On the Use of “Fair” in the Auditor’s Report: A Conversation with David Damant

My previous post addressed three aspects of the auditor’s report:

  1. The PCAOB* proposal to require a discussion of “critical audit matters”;
  2. Whether use of non-authoritative GAAP should be given special mention by the auditors; and
  3. The opinion language that financial statements are “fairly presented in accordance with  GAAP.”

This post is a continuation of #3, above.  It is derived from the thoughtful and insightful comments I received from David Damant.  David’s professional background (more on his education, later) is in financial analysis and accounting standards.  Among his many high profile roles, for six years (2004 – 2010) he served as the first independent chair of the Consultative Advisory Group (CAG) of the International Auditing and Assurance Standards Board (IAASB); and was a member of the former IASC board (1986 – 2000).

I have structured this post as a dialogue between David and me, based on our series of email exchanges.

David — After those six years on the IAASB CAG I have a few ideas.
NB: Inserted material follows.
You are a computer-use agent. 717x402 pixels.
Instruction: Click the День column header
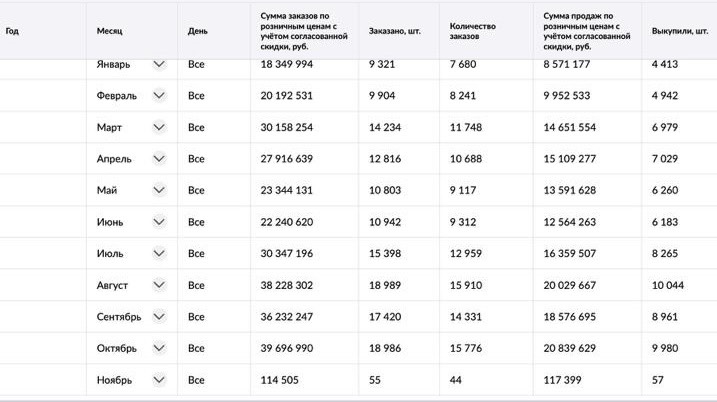[198, 31]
Central to those is that it is the job of the auditor to say that the accounts are in accordance with the accounting framework, which is made up of the accounting standards and the relevant laws and regulations.

Tom — We agree.  I prefer to strike references to “fair presentation” (or “true and fair” in the EU) from the auditor’s report.  Two years ago, I wrote a letter to PCAOB Chief Auditor Marty Baumann to suggest the following language would be more appropriate for the opinion paragraph:

‘In our opinion, the financial statements referred to above conform, in all material respects, to the following authoritative sources: the provisions of the Financial Accounting Standards Board (FASB) Accounting Standards Codification™; the rules and interpretive releases of the Securities and Exchange Commission (SEC) under authority of the federal securities laws; and the administrative views of the SEC staff on accounting and disclosure issues.’

Only if called for, a sentence would be inserted at the end of the paragraph to state as follows:

‘In addition, the financial statements also conform to the nonauthoritative sources listed and described in Note xx.’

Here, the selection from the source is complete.